I have a set very similar (identical?) to these. Very strong but light weight. I use small pieces of plywood as "cushions" between the rubber jacking pad on the car and the stands.

Since you can't use a jack under these pads and then put a stand in place, I often use the factory jack in the jack hole to lift the car, then insert a stand and lower the car onto it, but with the jack still in place as a backup. I have a spare jack so I can do both sides simultaneously.

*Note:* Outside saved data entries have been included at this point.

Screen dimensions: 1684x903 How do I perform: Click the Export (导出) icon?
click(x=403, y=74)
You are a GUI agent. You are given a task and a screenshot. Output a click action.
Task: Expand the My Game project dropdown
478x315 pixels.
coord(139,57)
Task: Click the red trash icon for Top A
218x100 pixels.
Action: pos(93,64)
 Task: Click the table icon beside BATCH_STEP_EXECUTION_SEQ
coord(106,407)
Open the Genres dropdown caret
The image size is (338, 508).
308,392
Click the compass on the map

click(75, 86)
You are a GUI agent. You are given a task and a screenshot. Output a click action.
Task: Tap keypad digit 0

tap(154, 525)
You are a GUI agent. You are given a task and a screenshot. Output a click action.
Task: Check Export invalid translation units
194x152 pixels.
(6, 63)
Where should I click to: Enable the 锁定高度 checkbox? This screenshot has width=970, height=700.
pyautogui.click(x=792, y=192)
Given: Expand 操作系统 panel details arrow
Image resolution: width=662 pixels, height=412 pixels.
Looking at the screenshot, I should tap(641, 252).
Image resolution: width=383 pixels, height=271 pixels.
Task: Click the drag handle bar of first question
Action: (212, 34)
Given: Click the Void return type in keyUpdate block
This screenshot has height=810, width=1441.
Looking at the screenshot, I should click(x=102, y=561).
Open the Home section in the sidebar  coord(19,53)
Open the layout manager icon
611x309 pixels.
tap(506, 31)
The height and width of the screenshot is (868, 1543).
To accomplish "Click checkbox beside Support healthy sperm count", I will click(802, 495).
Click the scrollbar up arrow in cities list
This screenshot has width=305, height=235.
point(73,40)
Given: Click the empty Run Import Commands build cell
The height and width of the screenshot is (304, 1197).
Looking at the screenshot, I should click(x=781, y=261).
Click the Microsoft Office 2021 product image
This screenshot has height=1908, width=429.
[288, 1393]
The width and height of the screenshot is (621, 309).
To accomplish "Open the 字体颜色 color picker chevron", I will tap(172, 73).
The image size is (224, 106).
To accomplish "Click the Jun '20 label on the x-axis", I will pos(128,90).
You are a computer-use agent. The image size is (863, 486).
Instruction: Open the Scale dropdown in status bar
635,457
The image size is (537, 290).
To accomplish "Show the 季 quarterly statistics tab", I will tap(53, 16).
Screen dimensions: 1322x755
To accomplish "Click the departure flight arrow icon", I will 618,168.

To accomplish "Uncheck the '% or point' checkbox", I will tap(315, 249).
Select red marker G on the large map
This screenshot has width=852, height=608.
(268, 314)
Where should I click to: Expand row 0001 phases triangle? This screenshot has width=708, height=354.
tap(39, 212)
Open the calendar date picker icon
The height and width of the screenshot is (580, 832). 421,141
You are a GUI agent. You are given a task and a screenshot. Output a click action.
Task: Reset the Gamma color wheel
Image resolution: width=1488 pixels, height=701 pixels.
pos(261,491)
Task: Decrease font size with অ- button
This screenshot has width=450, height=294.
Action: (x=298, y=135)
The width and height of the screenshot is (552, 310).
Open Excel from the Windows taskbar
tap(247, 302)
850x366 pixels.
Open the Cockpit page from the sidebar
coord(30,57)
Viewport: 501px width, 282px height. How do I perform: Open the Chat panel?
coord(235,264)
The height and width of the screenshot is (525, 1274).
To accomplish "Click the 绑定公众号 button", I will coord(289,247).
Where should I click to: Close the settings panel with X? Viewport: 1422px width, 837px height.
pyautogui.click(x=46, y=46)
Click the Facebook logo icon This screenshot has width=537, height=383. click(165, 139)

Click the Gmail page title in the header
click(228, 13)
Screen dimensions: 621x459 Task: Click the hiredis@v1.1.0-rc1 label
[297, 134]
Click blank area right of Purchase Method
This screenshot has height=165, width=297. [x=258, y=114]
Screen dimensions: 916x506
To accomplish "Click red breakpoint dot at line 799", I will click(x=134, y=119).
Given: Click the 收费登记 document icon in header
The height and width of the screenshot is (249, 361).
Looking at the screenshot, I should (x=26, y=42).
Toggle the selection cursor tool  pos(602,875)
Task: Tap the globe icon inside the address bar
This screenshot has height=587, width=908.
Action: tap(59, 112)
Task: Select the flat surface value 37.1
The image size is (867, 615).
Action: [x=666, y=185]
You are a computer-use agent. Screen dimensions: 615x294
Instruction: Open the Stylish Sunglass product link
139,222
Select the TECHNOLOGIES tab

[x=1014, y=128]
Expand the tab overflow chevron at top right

With my new (Harbor Freight—sorry!) floor jack, I can lift one side of the (W124) car (both front and rear wheels on one side) by jacking under the front jack pad. That's really convenient for rotating tires and, since I'm never under the car in such a situation, not as dangerous as it could be. The HF jack is also long (deep?) enough to reach the differential and the front cross member for jacking the whole front or rear. I would install wheel chocks and stands before actually getting under the car, however.

Jeremy


Quote:
Originally Posted by dkr View Post



I also highly recommend the old school style jack stands where a bolt holds the lift in place. I have a set similar to this:

https://www.amazon.com/Torin-T43004-Aluminum-Jack-Stands/dp/B0007XTGCI/ref=sr_1_15?ie=UTF8&qid=1483312479&sr=8-15&keywords=car+jack+stands

I have heard a few nightmare stories about people accidently kicking the adjuster on the newer style jack stands and killing or injuring themself in the process.

Dkr.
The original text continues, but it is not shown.